GROTTAMMARE – Pino Aniello deluso per l’ennesima risultato negativo del Grottammare, quasi condannato all’Eccellenza: «E’ l’epilogo amaro di un anno nato male e finito peggio, mi dispiace tantissimo per il presidente Pignotti, davvero una grande persona, un uomo generoso e capace che ha costruito in 13 anni (Pignotti arrivò nella stagione 1996) un miracolo sportivo con 4 promozioni consecutive dalla Seconda Categoria fino alla conquista della serie D nel 2003.

«Siamo stati sempre leali con tutti e abbiamo dato continuità ai nostri progetti ambiziosi mantenendo per sei anni questa categoria, anche se persino abbiamo risentito anche negli anni di ascesa della presenza nelle vicinanze della Samb che giustamente manteneva tutta la visibilità e l’interesse superiore della zona ma rispetto alle altre squadre del Piceno, come Truentina Castel di Lama, Monturanese e persino Riviera Samb, noi siamo durati più a lungo» continua lo storico braccio destro di patron Pignotti.

«Quest’estate ci siamo iscritti all’ultimo momento – ricorda Aniello – io ho convinto il presidente a farlo e poi lui come sempre si è impegnato al massimo e anche io ora mi prendo le mie responsabilità per alcune scelte fatte. Mi aspettavo qualcosa di più da alcuni ragazzi e dal mister ma non posso prendermela con nessuno questa è una squadra fatta di bravi ragazzi (a volte troppo bravi), è indubbio che abbiamo avuto molta sfortuna con arbitri ed episodi perdendo molte gare nel finale quando bastava sfruttare un po’ meglio il fattore campo interno come hanno fatto le nostre rivali per la salvezza come la Maceratese (che fuori casa non ha mai vinto) ma si è tenuta a galla tra le mure amiche».

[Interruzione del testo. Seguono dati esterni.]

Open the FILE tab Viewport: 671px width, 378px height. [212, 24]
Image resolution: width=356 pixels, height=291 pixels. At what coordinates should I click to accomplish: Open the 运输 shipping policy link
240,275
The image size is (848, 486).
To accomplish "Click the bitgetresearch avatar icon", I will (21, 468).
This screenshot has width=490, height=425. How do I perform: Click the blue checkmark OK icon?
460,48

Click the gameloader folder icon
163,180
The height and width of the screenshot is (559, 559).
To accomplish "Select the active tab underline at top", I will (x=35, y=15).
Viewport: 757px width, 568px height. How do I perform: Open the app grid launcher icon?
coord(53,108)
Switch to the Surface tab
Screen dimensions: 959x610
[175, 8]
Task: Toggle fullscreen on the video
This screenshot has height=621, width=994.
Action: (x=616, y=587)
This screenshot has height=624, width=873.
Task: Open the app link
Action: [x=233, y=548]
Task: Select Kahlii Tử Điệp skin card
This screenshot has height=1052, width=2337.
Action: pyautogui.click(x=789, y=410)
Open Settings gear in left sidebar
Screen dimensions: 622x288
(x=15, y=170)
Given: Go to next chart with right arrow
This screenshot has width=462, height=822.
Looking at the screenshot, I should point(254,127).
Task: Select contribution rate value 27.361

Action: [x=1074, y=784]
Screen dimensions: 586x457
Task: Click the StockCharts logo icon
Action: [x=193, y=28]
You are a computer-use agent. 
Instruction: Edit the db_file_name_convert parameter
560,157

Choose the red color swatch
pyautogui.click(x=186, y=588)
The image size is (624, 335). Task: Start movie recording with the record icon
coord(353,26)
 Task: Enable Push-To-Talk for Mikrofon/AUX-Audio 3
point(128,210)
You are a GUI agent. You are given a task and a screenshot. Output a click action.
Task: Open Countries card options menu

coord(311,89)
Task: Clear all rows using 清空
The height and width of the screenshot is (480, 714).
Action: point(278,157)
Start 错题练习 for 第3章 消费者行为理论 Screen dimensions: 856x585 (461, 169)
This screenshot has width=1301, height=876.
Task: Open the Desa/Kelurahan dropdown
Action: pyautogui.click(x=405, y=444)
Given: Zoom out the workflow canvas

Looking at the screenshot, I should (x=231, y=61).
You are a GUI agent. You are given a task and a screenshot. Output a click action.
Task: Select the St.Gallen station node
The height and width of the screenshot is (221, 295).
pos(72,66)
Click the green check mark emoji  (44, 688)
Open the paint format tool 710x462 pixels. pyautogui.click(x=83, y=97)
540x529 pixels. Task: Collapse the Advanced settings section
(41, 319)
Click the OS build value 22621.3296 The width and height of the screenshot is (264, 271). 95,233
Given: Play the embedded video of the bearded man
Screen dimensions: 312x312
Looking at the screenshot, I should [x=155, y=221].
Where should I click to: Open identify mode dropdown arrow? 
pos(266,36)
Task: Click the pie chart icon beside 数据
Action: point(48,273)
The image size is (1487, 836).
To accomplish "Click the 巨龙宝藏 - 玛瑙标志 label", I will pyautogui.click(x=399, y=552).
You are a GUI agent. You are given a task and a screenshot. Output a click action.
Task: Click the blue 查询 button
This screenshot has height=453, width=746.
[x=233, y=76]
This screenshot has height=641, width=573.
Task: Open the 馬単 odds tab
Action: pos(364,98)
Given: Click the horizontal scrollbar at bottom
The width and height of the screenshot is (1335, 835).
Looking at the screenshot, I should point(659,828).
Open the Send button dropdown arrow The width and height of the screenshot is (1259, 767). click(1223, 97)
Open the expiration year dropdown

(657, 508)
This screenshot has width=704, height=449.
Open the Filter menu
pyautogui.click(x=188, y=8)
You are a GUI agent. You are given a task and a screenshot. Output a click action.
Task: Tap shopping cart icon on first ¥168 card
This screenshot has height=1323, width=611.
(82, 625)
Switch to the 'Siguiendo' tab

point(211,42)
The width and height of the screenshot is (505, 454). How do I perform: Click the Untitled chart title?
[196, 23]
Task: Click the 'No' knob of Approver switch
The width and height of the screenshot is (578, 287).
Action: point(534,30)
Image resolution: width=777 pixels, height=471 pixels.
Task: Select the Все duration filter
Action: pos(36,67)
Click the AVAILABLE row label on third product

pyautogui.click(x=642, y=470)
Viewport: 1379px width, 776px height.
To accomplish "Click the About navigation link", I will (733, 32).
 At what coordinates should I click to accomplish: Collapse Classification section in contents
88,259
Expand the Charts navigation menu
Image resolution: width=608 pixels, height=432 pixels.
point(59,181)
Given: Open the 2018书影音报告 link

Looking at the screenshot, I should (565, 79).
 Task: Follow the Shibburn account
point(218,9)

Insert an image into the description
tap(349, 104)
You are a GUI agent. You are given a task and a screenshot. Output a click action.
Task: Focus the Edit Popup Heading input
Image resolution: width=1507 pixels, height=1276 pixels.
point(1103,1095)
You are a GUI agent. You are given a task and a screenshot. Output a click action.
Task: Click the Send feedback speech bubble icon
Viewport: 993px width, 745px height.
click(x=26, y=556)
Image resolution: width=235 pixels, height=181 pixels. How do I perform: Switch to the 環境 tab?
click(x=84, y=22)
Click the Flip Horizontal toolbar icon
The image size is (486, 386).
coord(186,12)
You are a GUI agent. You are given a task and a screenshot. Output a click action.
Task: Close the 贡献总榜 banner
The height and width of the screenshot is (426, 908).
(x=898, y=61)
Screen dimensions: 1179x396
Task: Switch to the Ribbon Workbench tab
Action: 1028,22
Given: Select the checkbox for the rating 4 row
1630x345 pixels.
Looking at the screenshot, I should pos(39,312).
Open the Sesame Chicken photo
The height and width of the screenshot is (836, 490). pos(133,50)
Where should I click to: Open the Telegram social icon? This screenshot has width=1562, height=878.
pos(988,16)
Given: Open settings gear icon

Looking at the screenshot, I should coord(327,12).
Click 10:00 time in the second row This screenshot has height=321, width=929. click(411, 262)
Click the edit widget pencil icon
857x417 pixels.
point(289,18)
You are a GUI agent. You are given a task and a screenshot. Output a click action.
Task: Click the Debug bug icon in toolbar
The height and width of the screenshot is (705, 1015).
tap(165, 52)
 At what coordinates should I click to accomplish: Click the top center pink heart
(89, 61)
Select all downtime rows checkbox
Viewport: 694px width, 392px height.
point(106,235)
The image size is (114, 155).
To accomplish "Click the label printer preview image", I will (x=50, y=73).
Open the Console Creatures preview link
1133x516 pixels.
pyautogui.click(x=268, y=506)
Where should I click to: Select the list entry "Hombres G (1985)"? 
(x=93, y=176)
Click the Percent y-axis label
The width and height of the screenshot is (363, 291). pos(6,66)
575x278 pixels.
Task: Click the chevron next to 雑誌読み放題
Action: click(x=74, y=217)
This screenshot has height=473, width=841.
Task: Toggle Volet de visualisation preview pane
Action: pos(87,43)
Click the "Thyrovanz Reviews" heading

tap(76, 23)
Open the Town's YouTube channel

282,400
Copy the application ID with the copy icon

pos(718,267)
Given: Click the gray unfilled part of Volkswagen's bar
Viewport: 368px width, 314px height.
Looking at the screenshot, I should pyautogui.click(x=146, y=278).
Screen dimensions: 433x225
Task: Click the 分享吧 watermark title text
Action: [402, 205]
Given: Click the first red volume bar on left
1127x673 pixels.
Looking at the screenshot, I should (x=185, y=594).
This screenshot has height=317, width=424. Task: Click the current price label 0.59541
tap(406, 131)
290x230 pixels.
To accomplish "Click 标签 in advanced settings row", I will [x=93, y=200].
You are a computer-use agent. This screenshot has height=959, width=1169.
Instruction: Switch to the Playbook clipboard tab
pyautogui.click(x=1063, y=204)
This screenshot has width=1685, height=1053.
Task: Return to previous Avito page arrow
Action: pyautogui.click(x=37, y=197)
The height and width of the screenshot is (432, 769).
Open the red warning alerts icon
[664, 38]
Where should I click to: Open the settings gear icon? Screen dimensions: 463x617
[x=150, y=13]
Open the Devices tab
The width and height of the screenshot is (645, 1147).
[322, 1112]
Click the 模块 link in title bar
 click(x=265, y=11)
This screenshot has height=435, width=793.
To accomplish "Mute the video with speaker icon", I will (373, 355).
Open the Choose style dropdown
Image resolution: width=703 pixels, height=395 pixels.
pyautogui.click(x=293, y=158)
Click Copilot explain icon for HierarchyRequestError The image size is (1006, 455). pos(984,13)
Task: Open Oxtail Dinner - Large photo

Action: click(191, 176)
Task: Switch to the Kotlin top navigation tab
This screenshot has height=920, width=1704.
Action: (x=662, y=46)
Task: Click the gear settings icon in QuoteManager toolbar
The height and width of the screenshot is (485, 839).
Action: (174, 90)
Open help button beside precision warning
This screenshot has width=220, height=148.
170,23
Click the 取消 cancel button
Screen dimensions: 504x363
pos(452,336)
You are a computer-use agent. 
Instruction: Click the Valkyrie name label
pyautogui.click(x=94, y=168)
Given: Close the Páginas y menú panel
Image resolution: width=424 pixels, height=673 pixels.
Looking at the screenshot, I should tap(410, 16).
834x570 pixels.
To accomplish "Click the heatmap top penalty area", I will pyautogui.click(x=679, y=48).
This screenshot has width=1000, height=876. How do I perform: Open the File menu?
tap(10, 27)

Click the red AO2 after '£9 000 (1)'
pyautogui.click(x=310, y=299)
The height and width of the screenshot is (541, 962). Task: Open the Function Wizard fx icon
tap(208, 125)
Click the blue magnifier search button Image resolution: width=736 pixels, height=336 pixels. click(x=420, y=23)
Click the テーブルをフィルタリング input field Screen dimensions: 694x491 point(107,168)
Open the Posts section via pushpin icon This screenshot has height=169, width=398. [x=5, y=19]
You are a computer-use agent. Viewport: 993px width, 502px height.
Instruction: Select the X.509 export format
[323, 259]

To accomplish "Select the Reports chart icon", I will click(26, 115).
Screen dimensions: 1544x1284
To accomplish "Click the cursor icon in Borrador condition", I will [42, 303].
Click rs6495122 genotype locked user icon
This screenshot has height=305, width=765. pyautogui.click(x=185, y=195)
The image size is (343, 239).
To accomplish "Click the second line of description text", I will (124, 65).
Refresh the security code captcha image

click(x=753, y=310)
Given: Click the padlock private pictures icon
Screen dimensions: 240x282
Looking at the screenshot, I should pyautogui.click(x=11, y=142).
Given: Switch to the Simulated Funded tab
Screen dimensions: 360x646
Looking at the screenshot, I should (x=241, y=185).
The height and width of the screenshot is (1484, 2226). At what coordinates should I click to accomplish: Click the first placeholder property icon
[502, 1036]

Aniello parla anche del passato: «In questi anni sono passati da noi molti giocatori affermati e molti altri si sono fatti conoscere giocando con noi e partendo anche dal nostro settore giovanile che ripeto fu completamente ricostruito poco dopo l’arrivo di Pignotti. Mi limito agli ultimi nomi sfornati dal vivaio, quelli che abbiamo tuttora in rosa come Oddi, Pasquini, Addazi, Bonaiuti, Pignotti, Vrioni, e a loro aggiungo Marcatili (convocato quest’anno  dalla nazionale under 18) e Curzi. Speriamo che la nostra storia continuerà e che la nostra non sia una caduta verticale, e di poterci rialzare e magari tornare dall’Eccellenza subito in questa categoria ma non sarà facile ripetere un ciclo vincente come è stato il nostro».